What the exercise asks - Within this material, find every line where the string "button" appears, and copy it out.
== Input data
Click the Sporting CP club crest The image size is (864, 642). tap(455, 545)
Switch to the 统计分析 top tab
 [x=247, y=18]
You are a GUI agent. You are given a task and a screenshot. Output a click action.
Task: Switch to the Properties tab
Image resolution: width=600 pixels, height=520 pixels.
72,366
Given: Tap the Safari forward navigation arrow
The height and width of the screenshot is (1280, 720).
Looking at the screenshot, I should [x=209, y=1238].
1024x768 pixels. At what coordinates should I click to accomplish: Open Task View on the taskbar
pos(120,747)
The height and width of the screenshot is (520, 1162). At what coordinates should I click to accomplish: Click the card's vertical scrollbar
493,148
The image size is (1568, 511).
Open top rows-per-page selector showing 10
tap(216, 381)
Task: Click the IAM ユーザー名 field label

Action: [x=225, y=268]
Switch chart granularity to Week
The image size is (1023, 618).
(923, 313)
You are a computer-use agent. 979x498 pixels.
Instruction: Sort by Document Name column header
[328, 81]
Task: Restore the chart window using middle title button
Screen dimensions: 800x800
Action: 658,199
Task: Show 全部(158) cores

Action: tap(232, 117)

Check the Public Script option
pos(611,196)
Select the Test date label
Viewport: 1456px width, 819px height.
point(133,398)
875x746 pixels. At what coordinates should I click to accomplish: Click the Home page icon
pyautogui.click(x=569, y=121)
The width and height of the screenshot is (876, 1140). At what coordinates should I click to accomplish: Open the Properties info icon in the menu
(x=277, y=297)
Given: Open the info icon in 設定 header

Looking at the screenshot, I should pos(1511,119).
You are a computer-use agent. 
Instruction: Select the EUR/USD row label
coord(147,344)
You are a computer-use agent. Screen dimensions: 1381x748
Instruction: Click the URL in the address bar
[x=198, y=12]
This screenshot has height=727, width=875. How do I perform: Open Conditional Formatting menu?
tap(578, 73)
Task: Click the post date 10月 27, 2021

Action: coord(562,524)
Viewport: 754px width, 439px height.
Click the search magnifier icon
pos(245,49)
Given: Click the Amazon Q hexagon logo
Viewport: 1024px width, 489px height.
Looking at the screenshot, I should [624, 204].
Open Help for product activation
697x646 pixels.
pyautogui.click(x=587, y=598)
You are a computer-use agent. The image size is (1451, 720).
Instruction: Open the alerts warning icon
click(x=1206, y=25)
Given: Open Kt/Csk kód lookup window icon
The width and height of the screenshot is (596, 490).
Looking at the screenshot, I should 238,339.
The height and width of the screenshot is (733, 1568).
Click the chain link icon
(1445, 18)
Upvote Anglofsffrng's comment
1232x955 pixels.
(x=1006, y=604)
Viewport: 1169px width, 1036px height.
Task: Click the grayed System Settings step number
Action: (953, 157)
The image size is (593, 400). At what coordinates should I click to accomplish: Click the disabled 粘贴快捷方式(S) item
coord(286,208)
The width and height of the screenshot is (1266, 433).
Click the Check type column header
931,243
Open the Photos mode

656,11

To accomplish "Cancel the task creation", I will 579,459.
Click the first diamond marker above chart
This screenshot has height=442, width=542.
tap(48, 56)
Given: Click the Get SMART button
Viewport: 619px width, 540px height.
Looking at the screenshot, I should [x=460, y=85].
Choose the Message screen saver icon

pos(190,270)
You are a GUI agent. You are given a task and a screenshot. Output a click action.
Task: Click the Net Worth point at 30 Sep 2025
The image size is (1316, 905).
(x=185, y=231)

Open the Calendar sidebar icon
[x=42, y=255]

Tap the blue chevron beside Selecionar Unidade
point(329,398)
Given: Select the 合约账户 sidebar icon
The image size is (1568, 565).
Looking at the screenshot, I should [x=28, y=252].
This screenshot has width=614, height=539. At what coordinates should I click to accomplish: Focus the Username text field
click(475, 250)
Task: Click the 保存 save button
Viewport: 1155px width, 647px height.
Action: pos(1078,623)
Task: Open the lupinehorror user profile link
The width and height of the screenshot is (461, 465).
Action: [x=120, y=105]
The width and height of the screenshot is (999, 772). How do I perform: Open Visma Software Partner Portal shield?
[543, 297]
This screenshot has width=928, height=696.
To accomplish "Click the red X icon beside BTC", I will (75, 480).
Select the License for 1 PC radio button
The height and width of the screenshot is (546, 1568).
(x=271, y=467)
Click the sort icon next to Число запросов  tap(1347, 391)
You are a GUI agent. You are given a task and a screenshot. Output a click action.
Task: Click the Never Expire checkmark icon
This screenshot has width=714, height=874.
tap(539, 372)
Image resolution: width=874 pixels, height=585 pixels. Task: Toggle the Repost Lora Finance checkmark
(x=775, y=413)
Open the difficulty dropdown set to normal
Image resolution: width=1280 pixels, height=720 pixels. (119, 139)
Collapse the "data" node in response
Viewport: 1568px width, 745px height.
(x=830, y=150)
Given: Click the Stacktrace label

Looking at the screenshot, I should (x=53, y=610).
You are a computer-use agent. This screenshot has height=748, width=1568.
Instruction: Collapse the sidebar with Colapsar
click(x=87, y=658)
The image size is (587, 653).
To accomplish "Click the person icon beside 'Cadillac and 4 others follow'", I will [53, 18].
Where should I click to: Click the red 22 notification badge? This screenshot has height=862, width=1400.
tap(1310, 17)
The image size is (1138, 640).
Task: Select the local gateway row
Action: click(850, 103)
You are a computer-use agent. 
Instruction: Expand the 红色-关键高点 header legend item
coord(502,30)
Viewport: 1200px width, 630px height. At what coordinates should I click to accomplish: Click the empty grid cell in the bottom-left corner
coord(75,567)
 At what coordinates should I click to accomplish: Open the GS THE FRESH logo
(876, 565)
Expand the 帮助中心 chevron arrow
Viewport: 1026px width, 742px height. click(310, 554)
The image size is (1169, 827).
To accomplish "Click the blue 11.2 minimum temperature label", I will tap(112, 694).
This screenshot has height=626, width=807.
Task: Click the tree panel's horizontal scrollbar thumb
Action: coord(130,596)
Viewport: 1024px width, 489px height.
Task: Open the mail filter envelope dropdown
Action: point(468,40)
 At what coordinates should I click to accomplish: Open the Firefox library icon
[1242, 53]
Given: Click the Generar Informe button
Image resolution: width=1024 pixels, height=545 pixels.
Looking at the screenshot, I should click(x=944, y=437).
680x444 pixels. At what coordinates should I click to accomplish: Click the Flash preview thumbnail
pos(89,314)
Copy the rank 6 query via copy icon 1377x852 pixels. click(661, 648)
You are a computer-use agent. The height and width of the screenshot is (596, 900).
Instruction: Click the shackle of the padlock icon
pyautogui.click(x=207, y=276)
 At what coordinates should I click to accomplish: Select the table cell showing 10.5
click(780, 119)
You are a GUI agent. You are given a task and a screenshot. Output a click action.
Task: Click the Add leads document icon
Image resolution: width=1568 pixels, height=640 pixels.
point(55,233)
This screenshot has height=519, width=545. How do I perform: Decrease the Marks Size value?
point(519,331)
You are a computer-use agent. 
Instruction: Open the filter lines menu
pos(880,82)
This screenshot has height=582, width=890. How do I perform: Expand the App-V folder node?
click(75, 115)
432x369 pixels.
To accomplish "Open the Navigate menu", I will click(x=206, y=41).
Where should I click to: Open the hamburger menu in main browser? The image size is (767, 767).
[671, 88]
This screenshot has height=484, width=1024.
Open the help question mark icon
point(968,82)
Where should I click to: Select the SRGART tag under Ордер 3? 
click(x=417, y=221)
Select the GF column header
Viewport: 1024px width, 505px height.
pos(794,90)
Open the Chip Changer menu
====
Answer to this exercise -
Task: Restore the chart window using middle title button
Given: Click the Get SMART button
Task: Click the 保存 save button
Select the License for 1 PC radio button
Given: Click the Generar Informe button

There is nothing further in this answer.